## [ACTION ITEM]
Return only the lines of the listing below that run from the line with "Task: Change the" through the line with "Expand the 零部件", both ends included, exactly as written.

## [RECORDS FOR THIS EXERCISE]
================================

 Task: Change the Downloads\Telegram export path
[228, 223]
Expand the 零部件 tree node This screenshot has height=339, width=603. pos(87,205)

================================

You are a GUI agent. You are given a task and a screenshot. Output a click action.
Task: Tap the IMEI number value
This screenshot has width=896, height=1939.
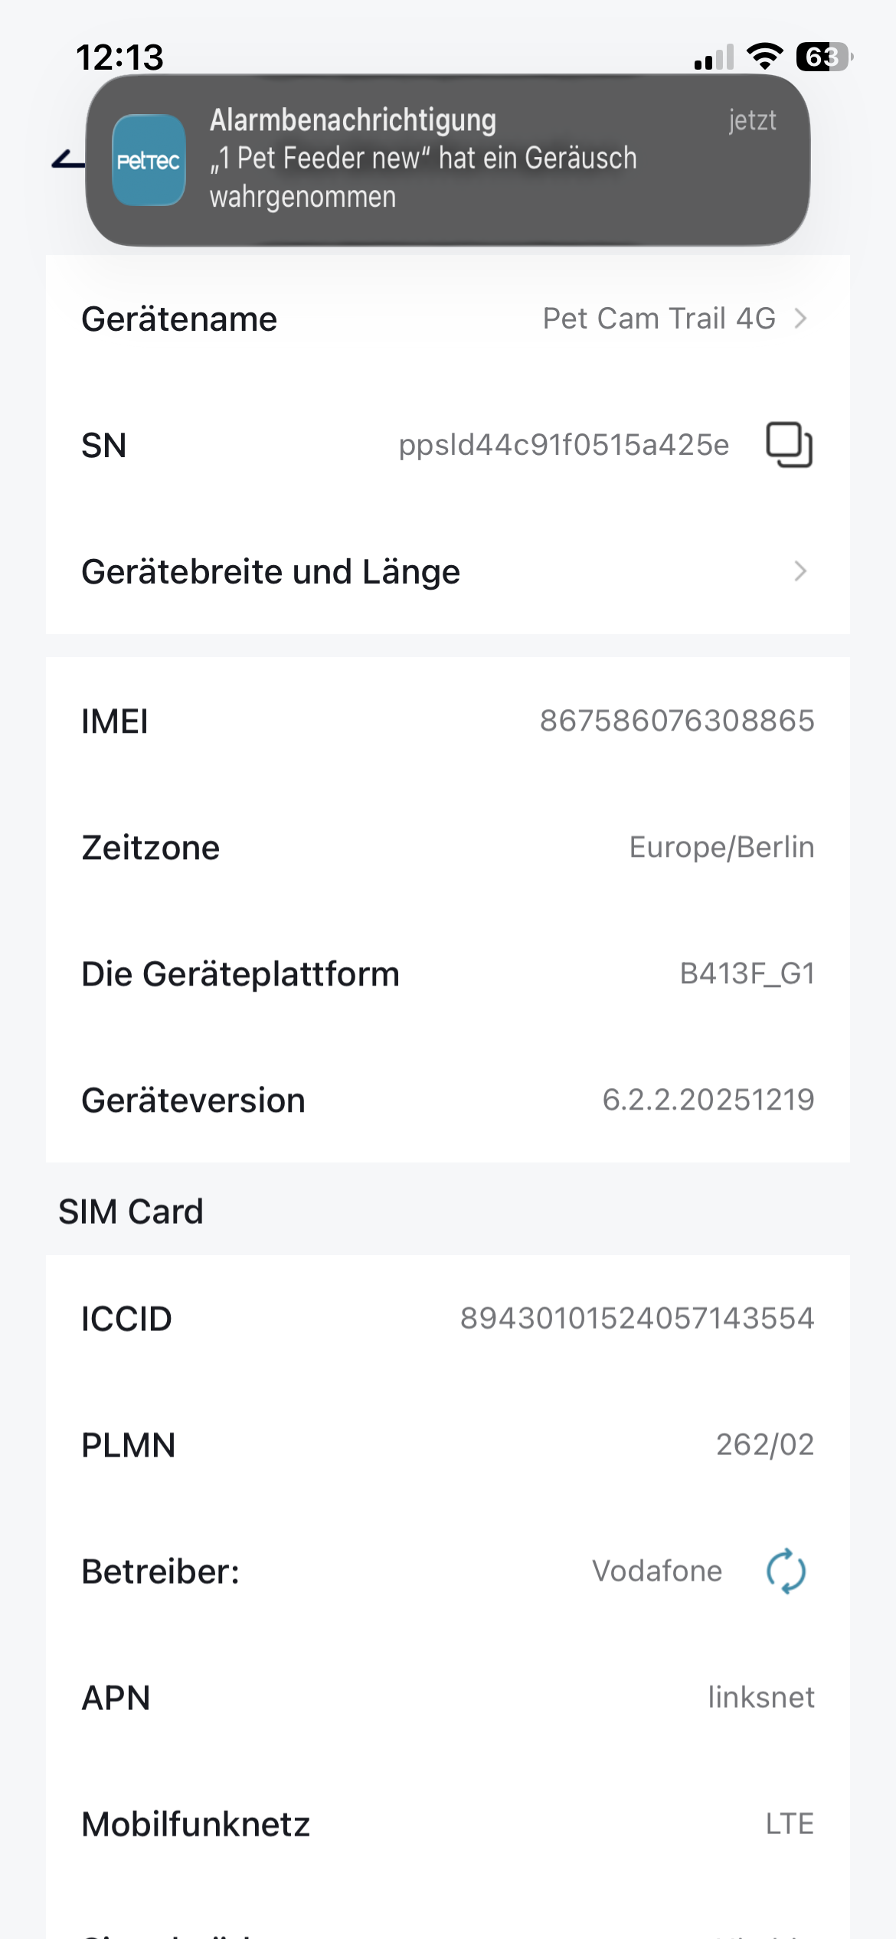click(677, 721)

================================

## [WRITTEN RESPONSE]
 Task: Change the Downloads\Telegram export path
[228, 223]
Expand the 零部件 tree node This screenshot has height=339, width=603. pos(87,205)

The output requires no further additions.